更正の請求の場合は、多く納めすぎた金額を返還してもらえるためまだよいのですが、修正申告の場合は足りない金額を追加で納める必要があります。くわえて、「過少申告加算税」というペナルティが課せられる可能性があります。

この過少申告加算税は、修正申告のタイミングによって税率が変わりますが、はじめから正しい税額を計算していれば、本来納める必要がなかった費用です。

税理士に申告手続きを依頼することで、正確な相続税額を計算してもらえるため、過少申告加算税のような余分な支出を抑えられます。

また、税理士に依頼することで、受けられる税額軽減の特例の適用漏れがなくなります。「みなし相続財産」として相続税の課税対象となる生命保険金や死亡退職金についても、非課税枠をきちんと適用できます。

こうした特例や控除は自動で適用されるものではないため、自分で申告手続きを進めた場合、本来適用できるはずの特例を見逃してしまいがちです。そうなると、せっかくの特例を活かせないまま、過大に相続税を納付してしまうことになります。

税理士は当然、軽減特例や控除の適用要件を熟知しているため、可能な税額軽減措置を漏らすことなく適用してもらえます。よって、自分で申告するよりも遥かに相続税額を抑えられるのです。

他の相続手続きに集中できる

税理士に相続税の申告手続きを依頼することで、安心して他の相続手続きに臨めます。

相続手続きは、相続税の申告だけすれば終わりというものではありません。葬儀に始まり、死亡届の提出、不動産の相続登記、公共料金や預貯金口座の解約、生命保険金の請求など多岐にわたります。
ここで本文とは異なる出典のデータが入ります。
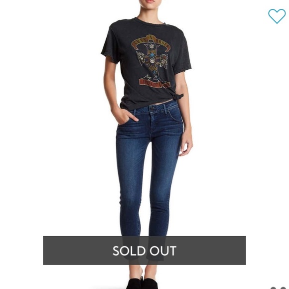Click the second gray dot at bottom-right corner
Viewport: 289px width, 289px height.
tap(283, 288)

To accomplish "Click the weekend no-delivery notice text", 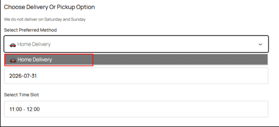I will click(x=45, y=19).
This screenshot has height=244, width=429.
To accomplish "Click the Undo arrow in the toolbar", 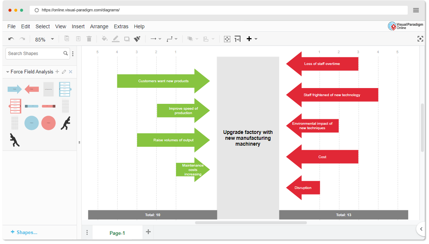I will [11, 39].
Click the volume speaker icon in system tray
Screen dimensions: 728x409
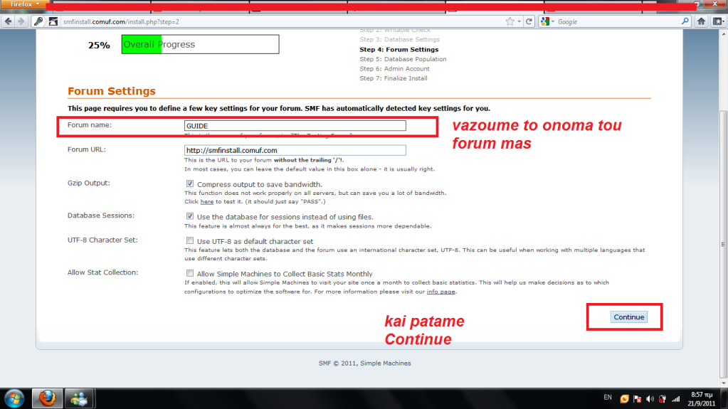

相続税の申告手続きだけに時間や労力を割いてしまうと、他の手続きが疎かになります。その結果、払わなくても済むはずの料金を支払い続けたり、返戻金の受け取りが遅くなったりと、さまざまな弊害が出てくるのです。

申告手続きを税理士に依頼しておけば、他の手続きに注力できるため、相続手続き全体をスムーズに進められるのです。

さまざまな専門家を紹介してもらえる

税理士以外の相続に関する専門家を紹介してもらえることも、税理士に依頼するメリットです。上記でも触れたように、相続関連の手続きは多岐にわたります。

相続人が自分でできる手続きもありますが、相続登記などは司法書士に依頼するのが一般的です。また、申告手続きを進める中で遺産分割協議が整わない場合は、弁護士に間に入ってもらうことで協議が進展することもあります。

税理士は、一般的に士業同士の横のネットワークを持っているため、必要に応じて適切な専門家を紹介してもらえます。

また、大きな税理士法人になると、税理士以外の専門家も在籍しており、ワンストップサービスを売りにしているところもあります。

税務調査に入られる確率が低くなる

相続税の申告手続きを税理士に依頼することで、税務調査に入られる確率を低く抑えられます。また、万が一の場合は税務調査に立ち会ってもらえることも、税理士に依頼する大きなメリットです。

近年は新型コロナの影響などで数は減ったものの、一般的に相続税の税務調査実施率は申告数に対して約20%と、贈与税や所得税などと比べて高い傾向にあります。

これは、税額が高額になりがちなことに加えて、計算が複雑で誤った税額での申告が多いことが原因とされています。特に税理士が関わっていない申告書は、不備がある可能性が高いと判断され、調査に入られる可能性も高くなるのです。

裏を返せば、税理士に依頼することで調査実施率が低くなります。

また、かりに税務調査に入られた場合でも、税理士に依頼しておけば調査に立ち会ってもらえます。自分だけでは調査官とのやり取りに不安が残りますが、税理士に立ち会ってもらうことで、適切に対応してくれるのです。